### Problem statement
Render the entries below as a Markdown table with the columns Row and Text. Begin at the line containing "Click the 新建 new item button", stop after the line containing "coord(851,338)", and leave out blank lines.

Given information start

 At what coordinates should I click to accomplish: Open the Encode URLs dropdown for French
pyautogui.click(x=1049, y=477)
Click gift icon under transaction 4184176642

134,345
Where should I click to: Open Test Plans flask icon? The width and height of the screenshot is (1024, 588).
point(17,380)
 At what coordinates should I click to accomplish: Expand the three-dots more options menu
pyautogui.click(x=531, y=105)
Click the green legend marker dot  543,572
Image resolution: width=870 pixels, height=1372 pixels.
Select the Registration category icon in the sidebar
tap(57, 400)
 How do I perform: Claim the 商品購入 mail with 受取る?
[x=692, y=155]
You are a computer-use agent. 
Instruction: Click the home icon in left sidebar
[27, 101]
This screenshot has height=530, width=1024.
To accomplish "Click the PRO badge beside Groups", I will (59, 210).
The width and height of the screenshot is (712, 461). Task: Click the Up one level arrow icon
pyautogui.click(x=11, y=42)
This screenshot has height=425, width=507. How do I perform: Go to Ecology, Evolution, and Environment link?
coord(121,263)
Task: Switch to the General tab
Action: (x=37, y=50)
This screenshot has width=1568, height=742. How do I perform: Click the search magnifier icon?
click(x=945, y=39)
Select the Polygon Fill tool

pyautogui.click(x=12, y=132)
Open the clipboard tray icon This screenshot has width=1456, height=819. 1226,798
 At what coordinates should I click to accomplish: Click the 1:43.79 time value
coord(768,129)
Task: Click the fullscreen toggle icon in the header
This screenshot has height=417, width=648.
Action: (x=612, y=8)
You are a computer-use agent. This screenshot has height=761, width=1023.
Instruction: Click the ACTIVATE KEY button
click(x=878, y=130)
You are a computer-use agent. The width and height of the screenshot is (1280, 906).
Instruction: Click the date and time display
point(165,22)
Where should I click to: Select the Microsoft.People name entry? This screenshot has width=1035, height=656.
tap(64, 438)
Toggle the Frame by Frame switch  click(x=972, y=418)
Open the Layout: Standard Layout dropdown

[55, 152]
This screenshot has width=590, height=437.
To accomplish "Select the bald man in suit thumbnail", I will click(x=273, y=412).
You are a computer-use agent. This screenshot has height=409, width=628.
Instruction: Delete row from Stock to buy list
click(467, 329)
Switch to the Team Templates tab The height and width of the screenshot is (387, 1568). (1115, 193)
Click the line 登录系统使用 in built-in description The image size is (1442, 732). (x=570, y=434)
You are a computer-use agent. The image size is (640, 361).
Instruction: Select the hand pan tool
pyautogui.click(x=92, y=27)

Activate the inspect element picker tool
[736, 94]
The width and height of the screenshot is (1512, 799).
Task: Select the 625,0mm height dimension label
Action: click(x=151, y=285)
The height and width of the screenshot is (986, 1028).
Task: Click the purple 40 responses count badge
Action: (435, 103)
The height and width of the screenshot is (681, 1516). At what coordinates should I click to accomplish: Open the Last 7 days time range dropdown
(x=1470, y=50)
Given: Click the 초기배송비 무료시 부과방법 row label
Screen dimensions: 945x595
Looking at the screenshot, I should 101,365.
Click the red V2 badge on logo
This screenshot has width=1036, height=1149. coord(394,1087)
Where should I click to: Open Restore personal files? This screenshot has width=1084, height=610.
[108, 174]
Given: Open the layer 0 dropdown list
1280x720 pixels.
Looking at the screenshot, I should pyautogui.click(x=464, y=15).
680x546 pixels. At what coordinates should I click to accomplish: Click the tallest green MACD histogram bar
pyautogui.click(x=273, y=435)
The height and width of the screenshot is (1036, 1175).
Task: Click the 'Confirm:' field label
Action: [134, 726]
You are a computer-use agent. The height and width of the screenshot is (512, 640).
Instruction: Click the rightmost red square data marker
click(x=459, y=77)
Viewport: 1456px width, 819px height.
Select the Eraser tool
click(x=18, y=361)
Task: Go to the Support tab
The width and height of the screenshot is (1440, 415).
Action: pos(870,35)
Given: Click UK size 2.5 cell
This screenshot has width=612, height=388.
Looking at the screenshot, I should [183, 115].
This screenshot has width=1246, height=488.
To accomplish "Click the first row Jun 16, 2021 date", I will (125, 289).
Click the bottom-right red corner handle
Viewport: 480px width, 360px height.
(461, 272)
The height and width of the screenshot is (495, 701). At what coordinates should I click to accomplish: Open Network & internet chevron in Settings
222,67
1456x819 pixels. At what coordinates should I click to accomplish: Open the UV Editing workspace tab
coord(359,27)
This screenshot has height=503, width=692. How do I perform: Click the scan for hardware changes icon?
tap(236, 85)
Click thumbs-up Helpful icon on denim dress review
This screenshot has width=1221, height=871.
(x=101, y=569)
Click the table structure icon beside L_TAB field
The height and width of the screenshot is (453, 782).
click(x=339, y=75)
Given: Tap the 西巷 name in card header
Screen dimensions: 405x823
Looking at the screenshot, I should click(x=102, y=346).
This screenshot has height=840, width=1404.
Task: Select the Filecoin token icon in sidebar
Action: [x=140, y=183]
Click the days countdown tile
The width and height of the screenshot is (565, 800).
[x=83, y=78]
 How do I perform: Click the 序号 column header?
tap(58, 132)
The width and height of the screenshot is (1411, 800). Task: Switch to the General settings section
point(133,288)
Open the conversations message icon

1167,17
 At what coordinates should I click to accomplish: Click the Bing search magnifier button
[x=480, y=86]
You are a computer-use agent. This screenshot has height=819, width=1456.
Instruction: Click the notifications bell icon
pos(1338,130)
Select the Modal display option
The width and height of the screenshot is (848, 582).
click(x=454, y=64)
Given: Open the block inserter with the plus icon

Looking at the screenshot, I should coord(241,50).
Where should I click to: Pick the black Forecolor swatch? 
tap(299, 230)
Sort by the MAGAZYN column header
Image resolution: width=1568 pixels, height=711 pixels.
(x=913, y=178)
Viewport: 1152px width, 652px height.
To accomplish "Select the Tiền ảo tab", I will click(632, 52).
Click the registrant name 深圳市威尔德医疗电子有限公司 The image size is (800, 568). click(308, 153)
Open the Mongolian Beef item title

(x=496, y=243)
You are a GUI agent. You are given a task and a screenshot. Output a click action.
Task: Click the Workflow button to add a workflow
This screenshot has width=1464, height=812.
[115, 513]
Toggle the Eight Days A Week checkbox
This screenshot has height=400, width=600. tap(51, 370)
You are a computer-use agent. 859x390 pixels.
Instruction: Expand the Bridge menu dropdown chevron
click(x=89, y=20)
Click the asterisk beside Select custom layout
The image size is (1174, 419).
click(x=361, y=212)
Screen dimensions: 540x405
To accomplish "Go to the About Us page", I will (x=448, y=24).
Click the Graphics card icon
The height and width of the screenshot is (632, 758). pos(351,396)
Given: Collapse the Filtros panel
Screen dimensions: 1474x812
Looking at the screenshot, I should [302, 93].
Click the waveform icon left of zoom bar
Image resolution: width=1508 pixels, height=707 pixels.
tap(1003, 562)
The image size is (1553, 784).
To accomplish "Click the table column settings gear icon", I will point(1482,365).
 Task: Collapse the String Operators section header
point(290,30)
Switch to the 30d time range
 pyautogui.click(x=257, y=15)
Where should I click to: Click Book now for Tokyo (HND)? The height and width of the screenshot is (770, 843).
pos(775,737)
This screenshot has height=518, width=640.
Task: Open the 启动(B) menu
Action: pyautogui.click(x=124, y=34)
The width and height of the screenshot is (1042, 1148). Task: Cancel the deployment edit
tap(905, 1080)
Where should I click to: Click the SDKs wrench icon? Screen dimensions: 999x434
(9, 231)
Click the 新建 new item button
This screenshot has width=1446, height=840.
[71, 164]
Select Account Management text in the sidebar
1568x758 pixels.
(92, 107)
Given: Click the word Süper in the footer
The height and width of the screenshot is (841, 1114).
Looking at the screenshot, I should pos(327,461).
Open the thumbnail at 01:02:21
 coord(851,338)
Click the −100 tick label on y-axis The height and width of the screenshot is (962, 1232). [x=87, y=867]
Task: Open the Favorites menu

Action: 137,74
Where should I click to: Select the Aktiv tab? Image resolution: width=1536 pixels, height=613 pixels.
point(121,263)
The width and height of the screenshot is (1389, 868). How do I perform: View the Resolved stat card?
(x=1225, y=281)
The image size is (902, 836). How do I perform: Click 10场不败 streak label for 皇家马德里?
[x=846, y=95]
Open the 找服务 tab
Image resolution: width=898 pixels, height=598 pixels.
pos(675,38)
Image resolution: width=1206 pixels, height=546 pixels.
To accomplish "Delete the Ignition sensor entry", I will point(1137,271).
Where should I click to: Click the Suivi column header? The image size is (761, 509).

Given information end

### Written answer
| Row | Text |
|---|---|
| 1 | Click the 新建 new item button |
| 2 | This screenshot has width=1446, height=840. |
| 3 | [71, 164] |
| 4 | Select Account Management text in the sidebar |
| 5 | 1568x758 pixels. |
| 6 | (92, 107) |
| 7 | Given: Click the word Süper in the footer |
| 8 | The height and width of the screenshot is (841, 1114). |
| 9 | Looking at the screenshot, I should pos(327,461). |
| 10 | Open the thumbnail at 01:02:21 |
| 11 |  coord(851,338) |